● **What you should do**
Copy the following data word for word, omitting the pictures from your answer.

------------------------------------------------------------------------

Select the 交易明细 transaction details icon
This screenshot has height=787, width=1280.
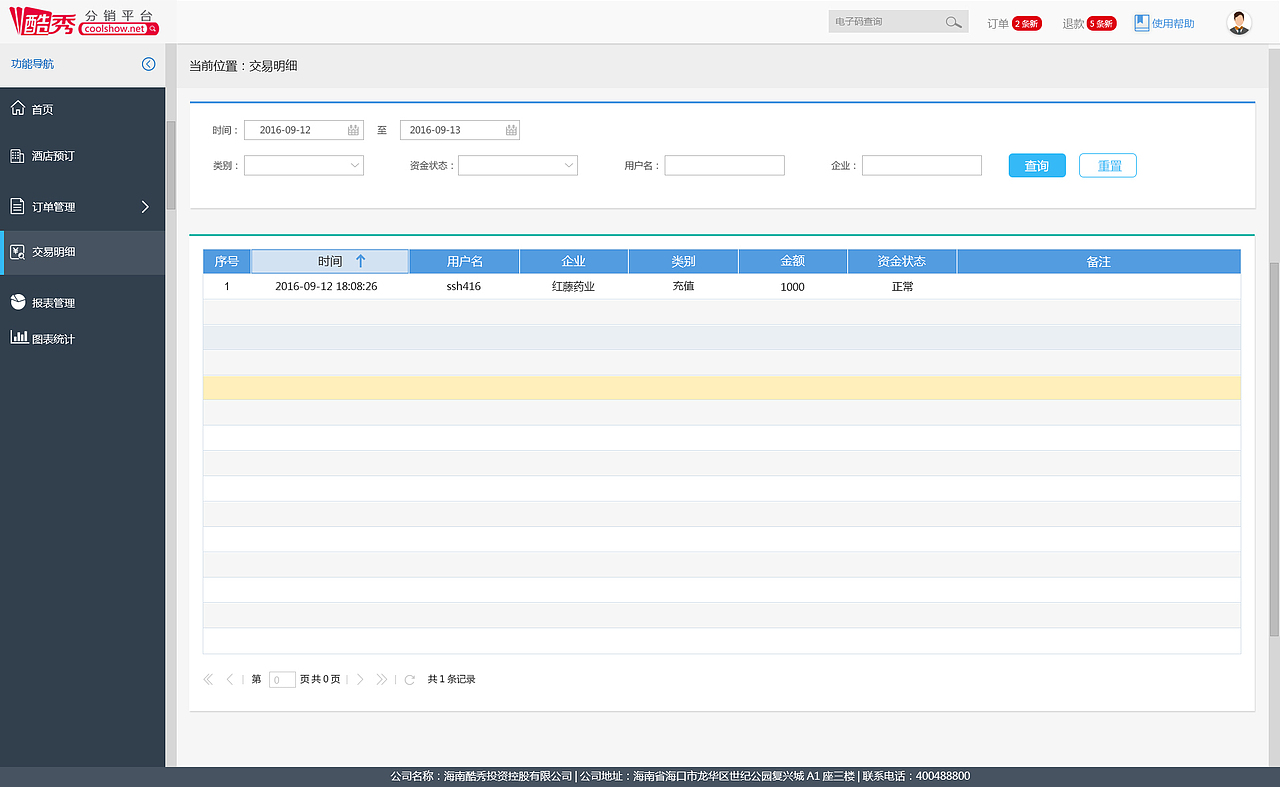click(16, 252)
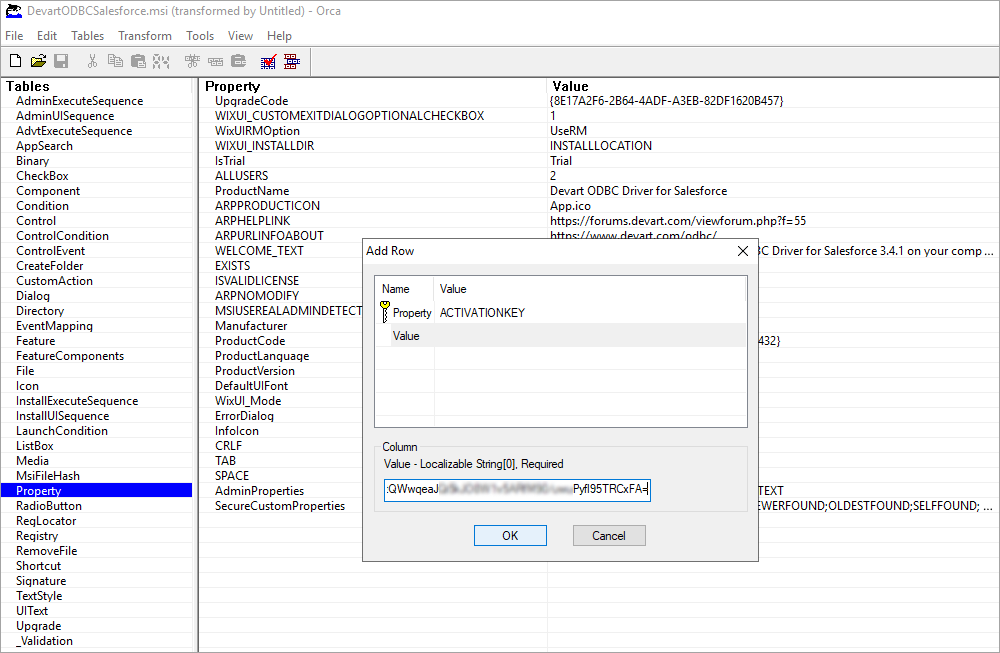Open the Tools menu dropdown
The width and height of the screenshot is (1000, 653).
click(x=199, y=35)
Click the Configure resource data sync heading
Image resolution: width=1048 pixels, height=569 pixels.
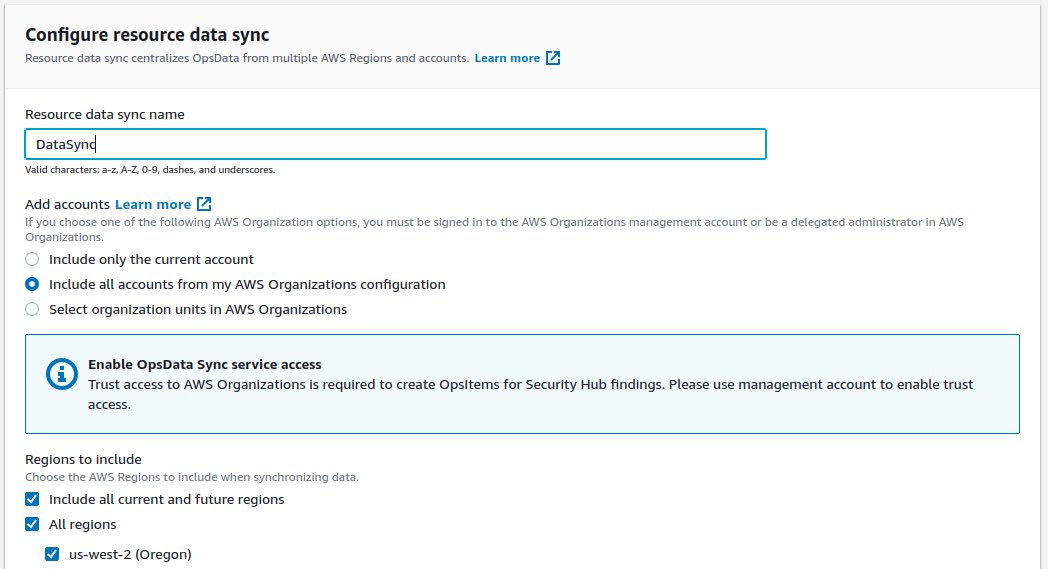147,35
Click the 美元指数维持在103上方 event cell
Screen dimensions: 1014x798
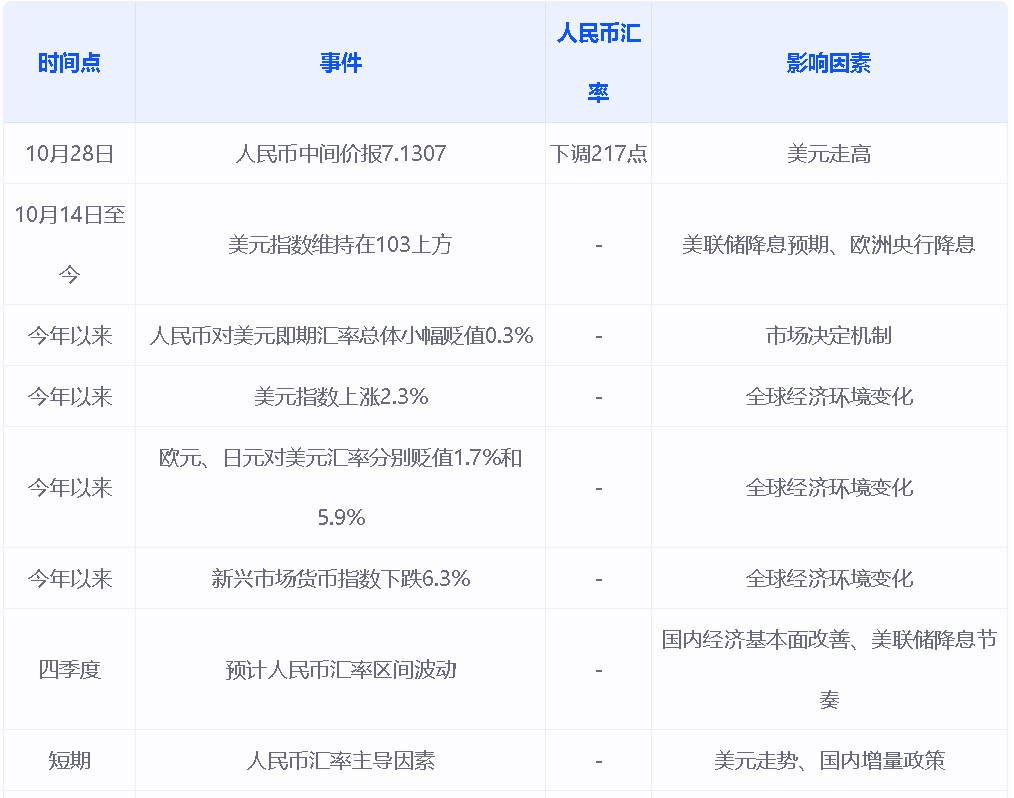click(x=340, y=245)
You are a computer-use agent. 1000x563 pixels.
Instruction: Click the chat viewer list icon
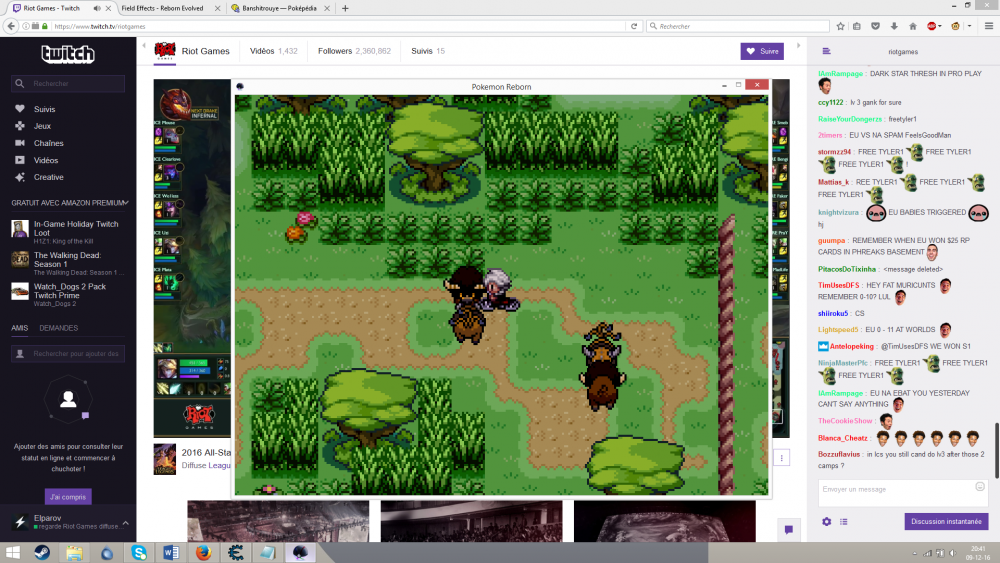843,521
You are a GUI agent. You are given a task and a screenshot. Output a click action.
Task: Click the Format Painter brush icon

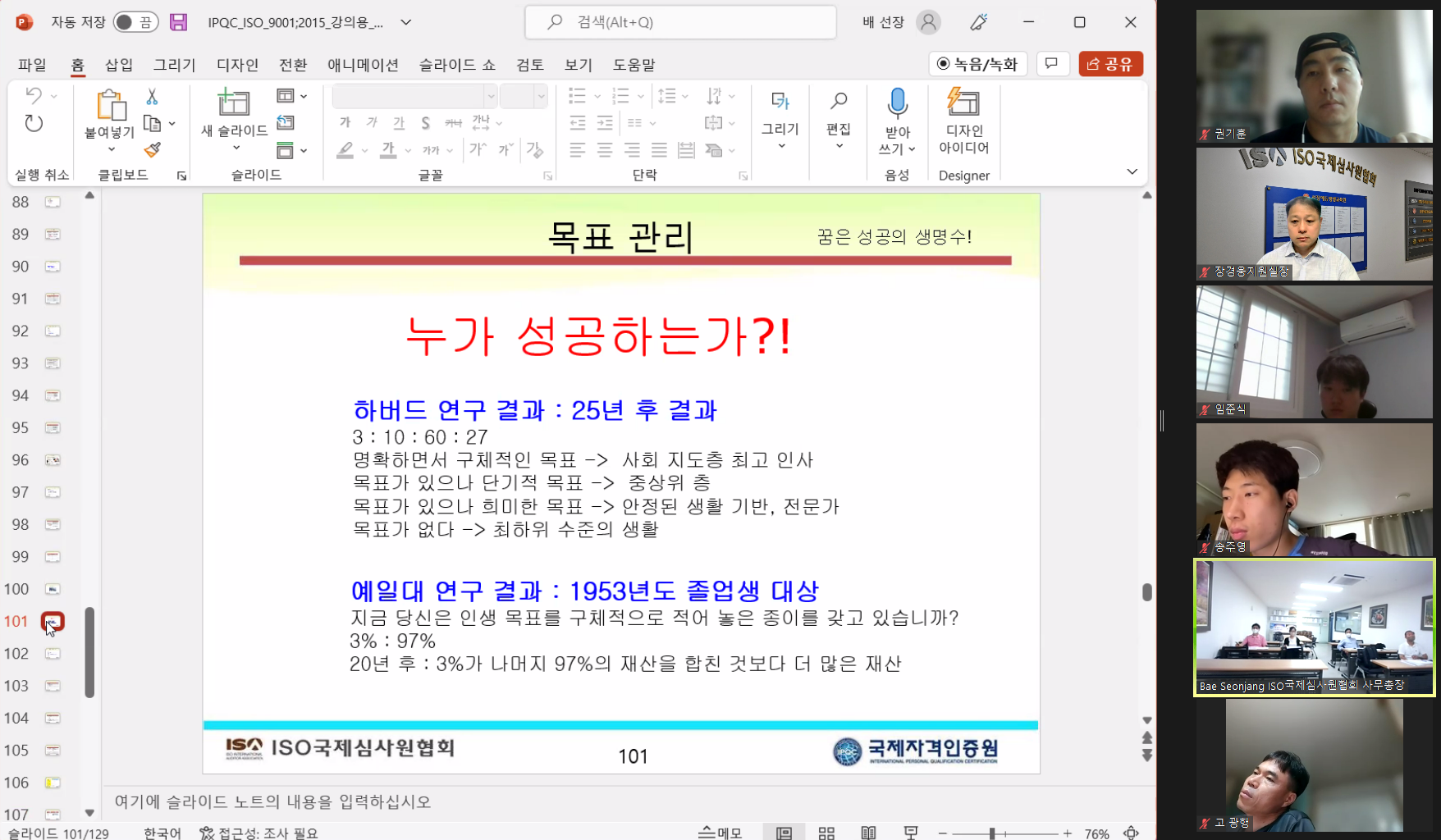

------------------------------------------------------------------------

● **Correct response**
Select the 交易明细 transaction details icon
This screenshot has height=787, width=1280.
click(16, 252)
Open the Tools menu dropdown
The width and height of the screenshot is (1000, 653).
click(x=199, y=35)
Click the Configure resource data sync heading
Image resolution: width=1048 pixels, height=569 pixels.
147,35
Click the 美元指数维持在103上方 event cell
Screen dimensions: 1014x798
click(x=340, y=245)
You are a computer-use agent. 1000x563 pixels.
Instruction: Click the chat viewer list icon
843,521
You are a GUI agent. You are given a task and a screenshot. Output a click action.
Task: Click the Format Painter brush icon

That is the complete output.